The fixator elements can further include marker elements that are distinct from the above-described components of the fixator 100. The marker elements can be used in the comparison, as a supplement to or in lieu of using components of the fixator 100. The marker elements can be mounted to specific locations of components of the fixator 100 prior to imaging, can be imbedded within components of the fixator 100, or any combination thereof. The marker elements can be configured for enhanced viewability in the images 126, 128 when compared to the viewability of the other components of the fixator 100. For example, the marker elements may be constructed of a different material, such as a radio-opaque material, or may be constructed with geometries that readily distinguish them from other components of the fixator 100 in the images 126, 128. In an example embodiment, the marker elements can have designated geometries that correspond to their respective locations on the fixator 100.

At step 306A, fixator elements can be identified for use in the comparison. The identification of fixator elements and the determination of their respective locations can be performed by a surgeon, with the assistance of software, or by any combination thereof.

The locations of the fixator elements in the two dimensional space of the images 126, 128 are determined with respect to local origins 125 defined in the imaging planes of the images 126, 128. The local origins 125 serve as a “zero points” for determining the locations of the fixator elements in the images 126, 128. The locations of the fixator elements can be defined by their respective x and y coordinates with respect to a respective local origin 125. The location of the local origin 125 within the respective image can be arbitrary so long it is in the plane of the image. Typically, the origin is located at the center of the image or at a corner of the image, such as the lower left hand corner. It should be appreciated that the locations of the local origins are not limited to illustrated local origins 125, and that the local origins 125 can be alternatively defined at any other locations. It should further be appreciated that the locations of the local origins 125 can be designated by a surgeon, with the assistance of software, or by any combination thereof.

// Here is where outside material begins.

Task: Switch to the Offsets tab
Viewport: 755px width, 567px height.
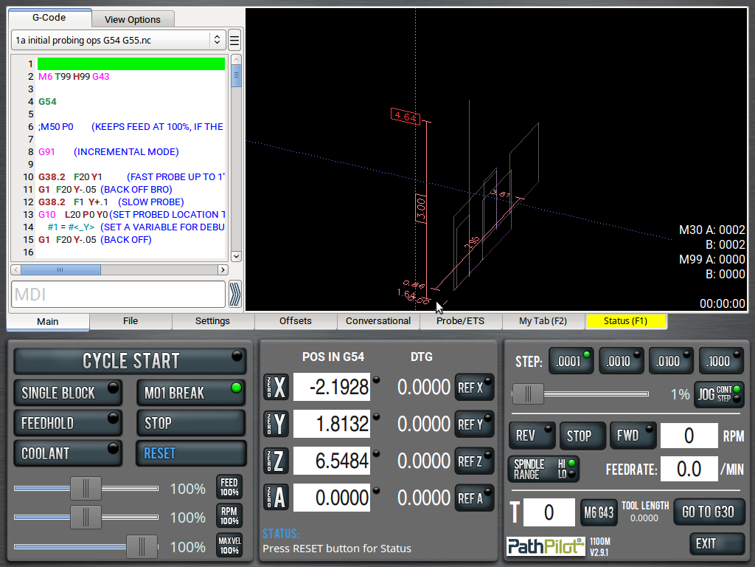Action: pos(295,321)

At step 306B, a respective transformation matrix P can be computed for each of the images 126, 128. The transformation matrices can be utilized to map location coordinates of one or more respective fixator elements in actual three dimensional space to corresponding location coordinates of the fixator element(s) in the two dimensional space of the respective image 126, 128. It should be appreciated that the same fixator element(s) need not be used in the comparisons of both images 126, 128. For example, a fixator element used in constructing the transformation matrix associated with image 126 can be the same or different from the fixator element used in constructing the transformation matrix associated with image 128. It should further be appreciated that increasing the number of fixator elements used in computing the transformation matrices can increase the accuracy method. The following equation represents this operation:

$\begin{array}{cc}\left[\begin{array}{c}x\\ y\\ 1\end{array}\right]=P·\left[\begin{array}{c}X\\ Y\\ Z\\ 1\end{array}\right]& \left(1\right)\end{array}$

The symbols x and y represent location coordinates, with respect to the local origin 125, of a fixator element point in the two dimensional space of images 126, 128. The symbols X, Y and Z represent corresponding location coordinates, with respect to a space origin 135, of the fixator element point in actual three dimensional space. In the illustrated embodiment, the point corresponding to the center of the plane defined by the upper surface of the upper fixator ring 106 has been designated as the space origin 135. The illustrated matrix P can be at least four elements wide and three elements tall. In a preferred embodiment, the elements of the matrix P can be computed by solving the following matrix equation:A·p=A  (2)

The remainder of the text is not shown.